* [Aim of the task] Copy out the lines in the entries below exactly, starting at the line with "The image size is (1600, 1000)." and continuing through the end of the entries. Omit the pictures from your output.

* [Target pointing data]
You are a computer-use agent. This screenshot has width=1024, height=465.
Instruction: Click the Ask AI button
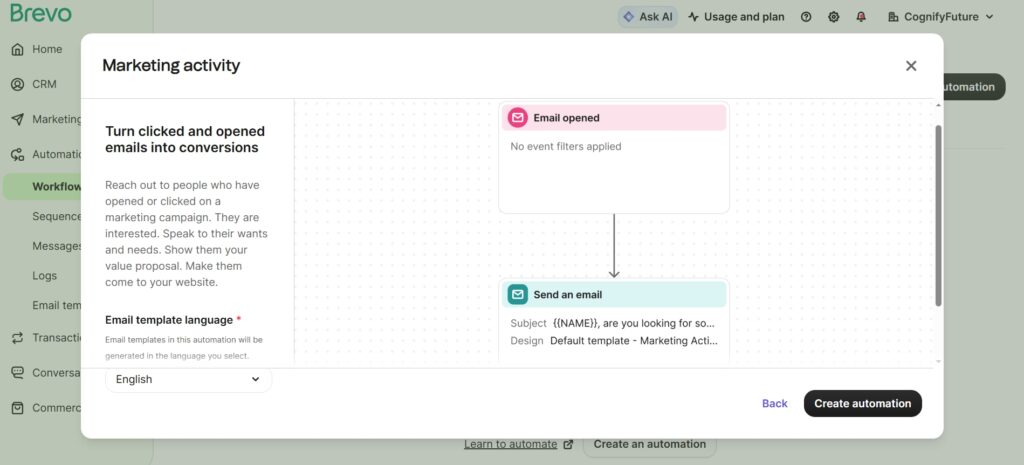pyautogui.click(x=647, y=17)
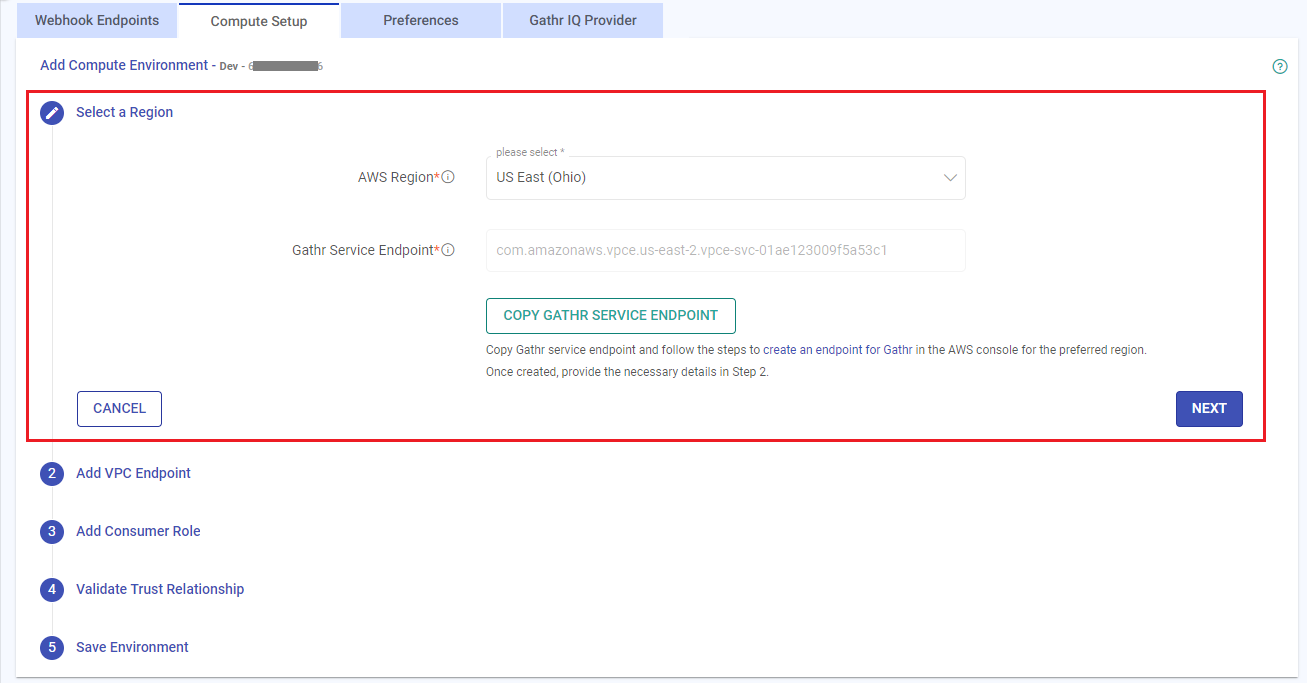
Task: Click the pencil edit icon for step 1
Action: [x=52, y=113]
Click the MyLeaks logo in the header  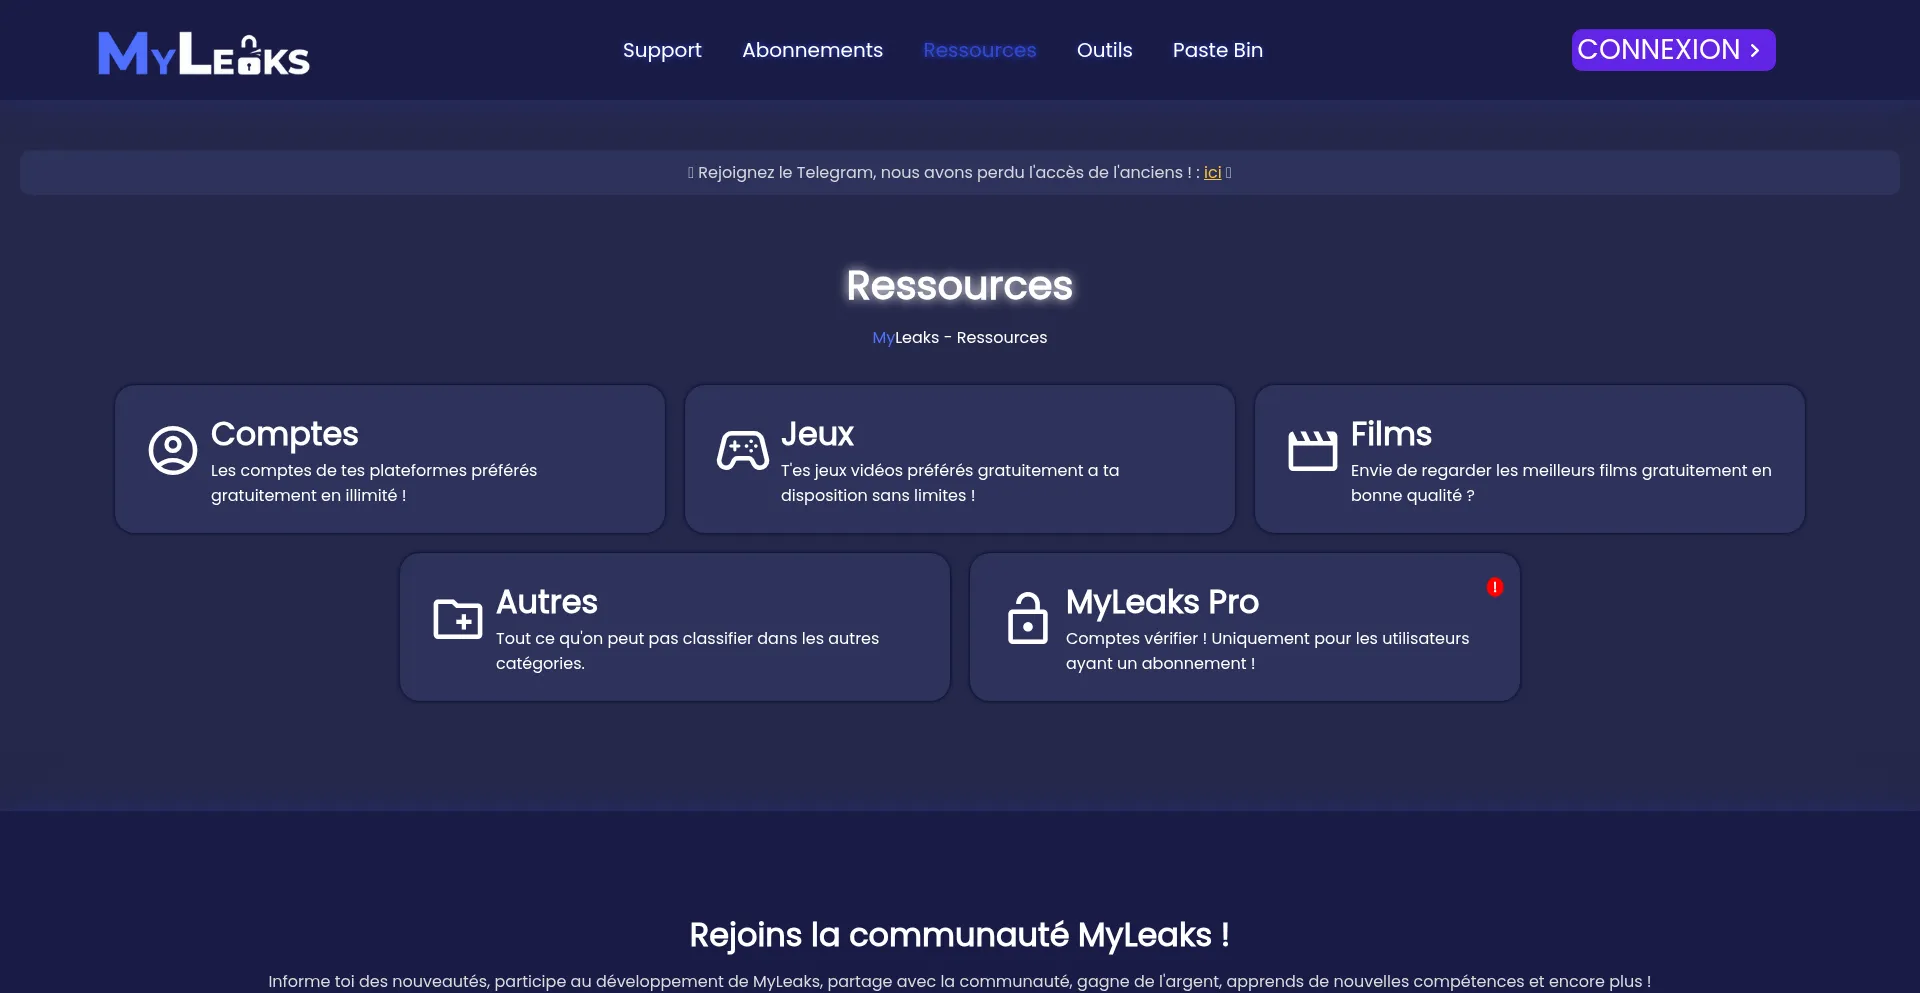[x=204, y=53]
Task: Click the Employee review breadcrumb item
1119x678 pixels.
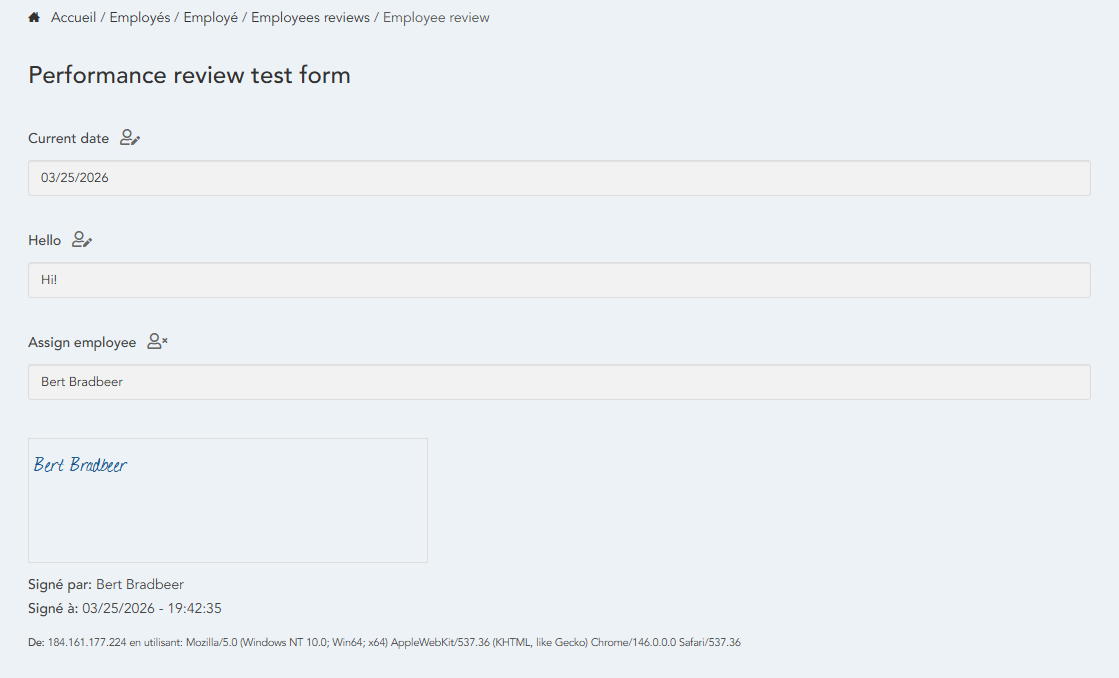Action: [436, 18]
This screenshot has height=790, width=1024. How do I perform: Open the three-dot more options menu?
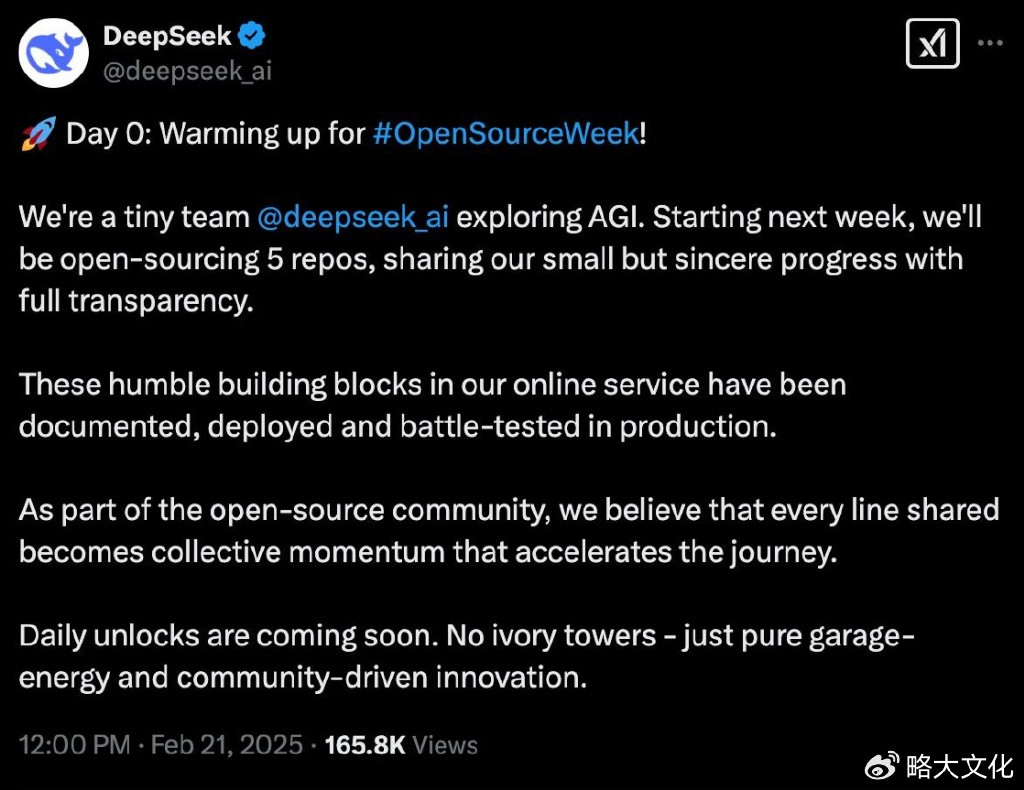[990, 43]
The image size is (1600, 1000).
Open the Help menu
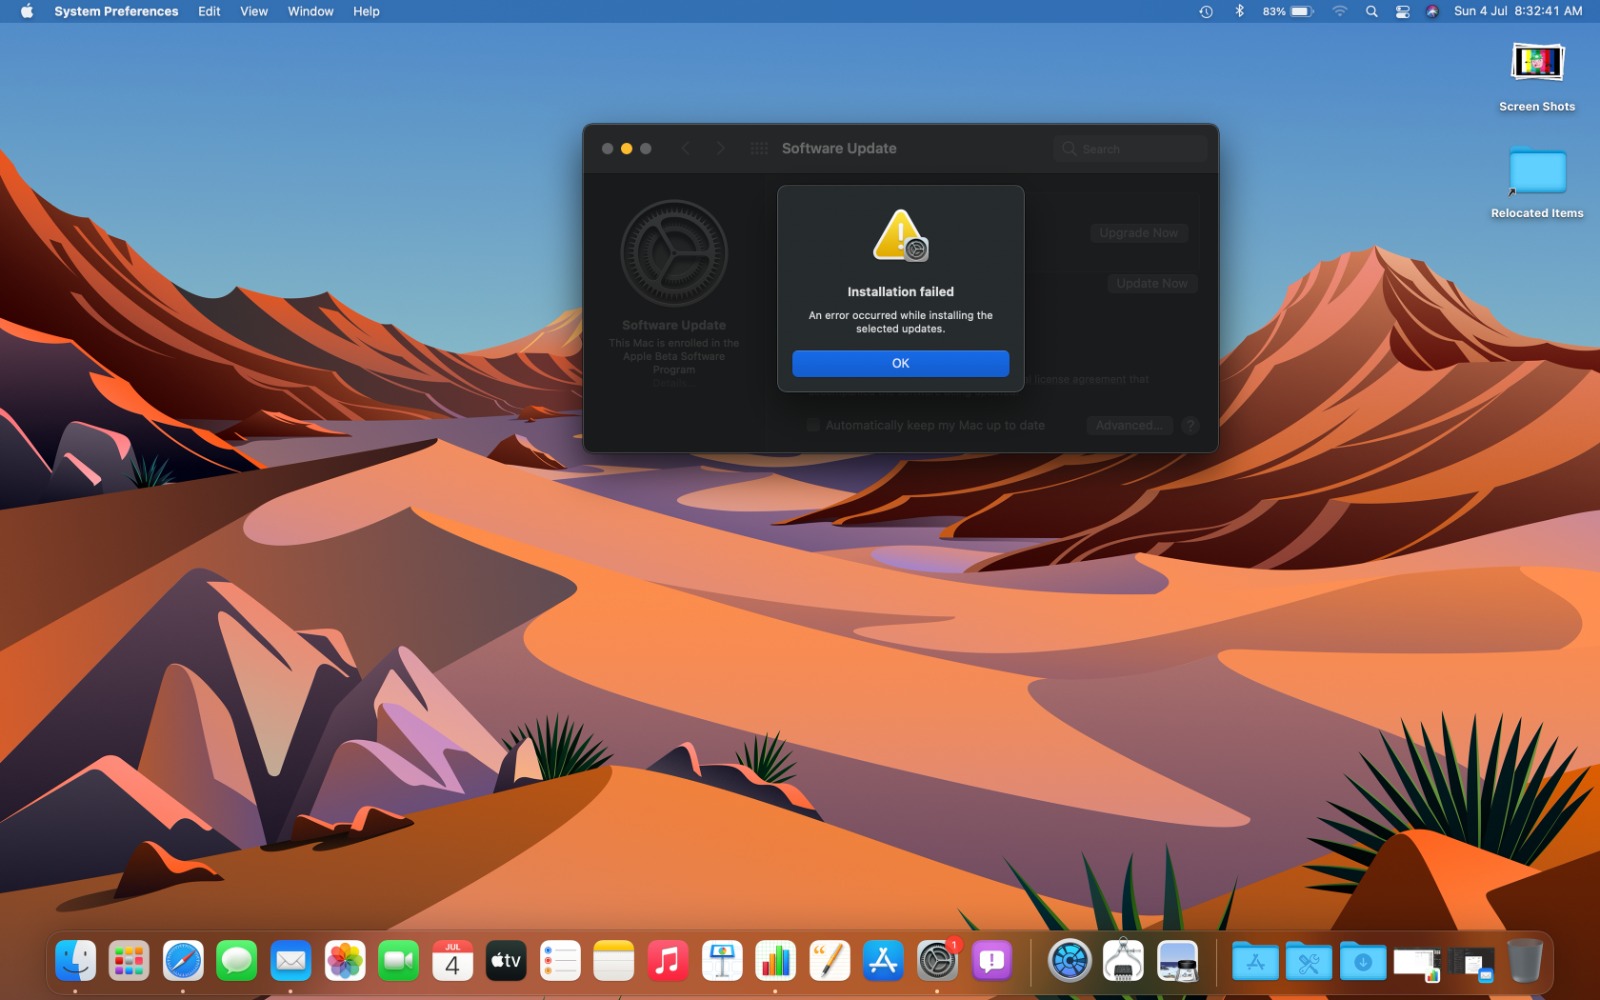click(x=366, y=11)
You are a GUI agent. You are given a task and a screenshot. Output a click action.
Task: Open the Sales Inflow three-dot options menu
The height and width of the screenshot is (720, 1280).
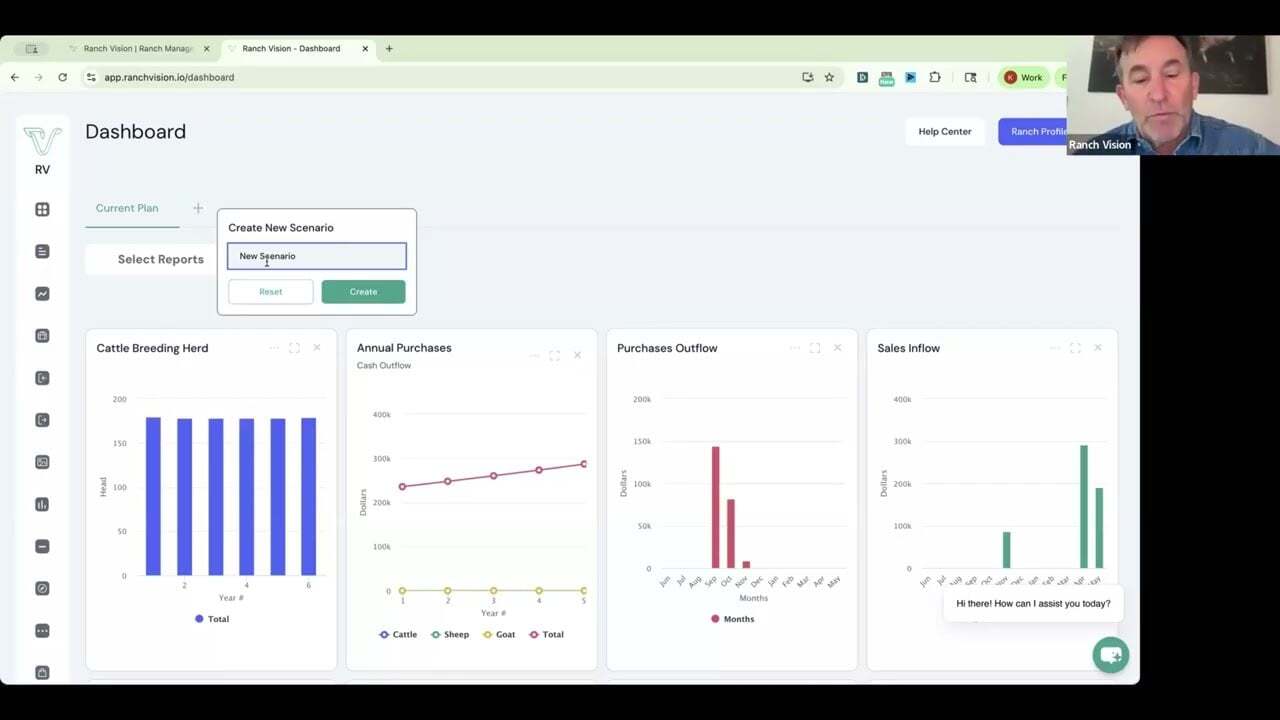1054,348
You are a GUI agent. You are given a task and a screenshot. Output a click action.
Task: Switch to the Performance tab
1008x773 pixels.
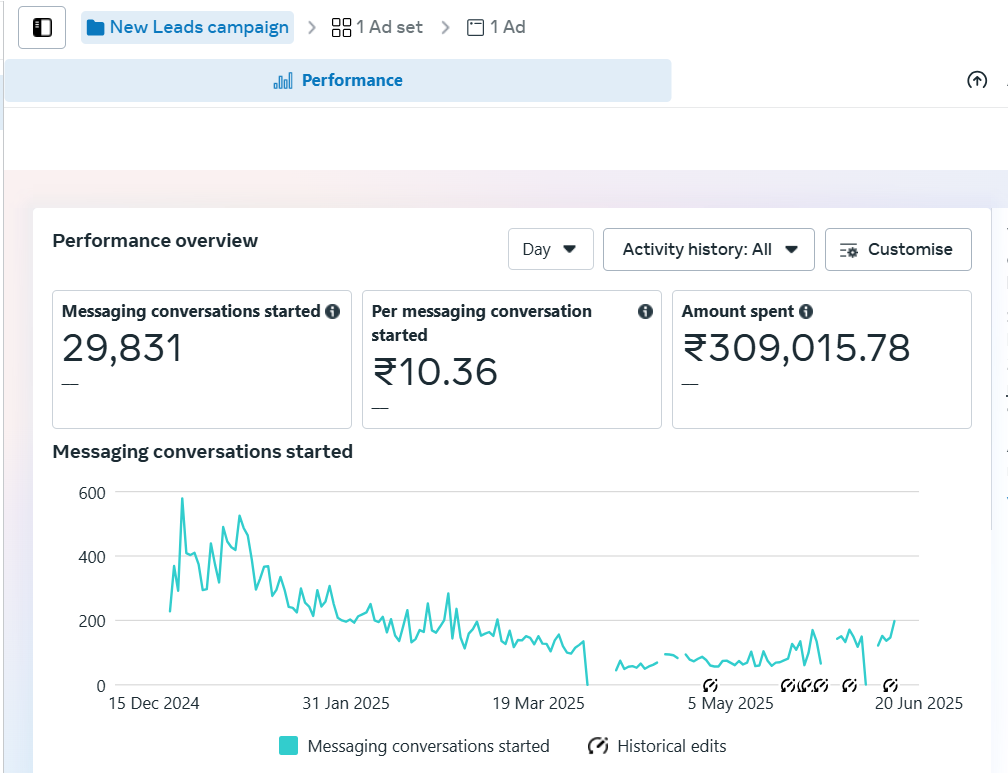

* [Solution]
The image size is (1600, 1000).
Open the Help menu
click(x=366, y=11)
You are a GUI agent. You are given a task and a screenshot. Output a click action.
Task: Open the Sales Inflow three-dot options menu
The height and width of the screenshot is (720, 1280).
1054,348
You are a GUI agent. You are given a task and a screenshot. Output a click action.
Task: Switch to the Performance tab
1008x773 pixels.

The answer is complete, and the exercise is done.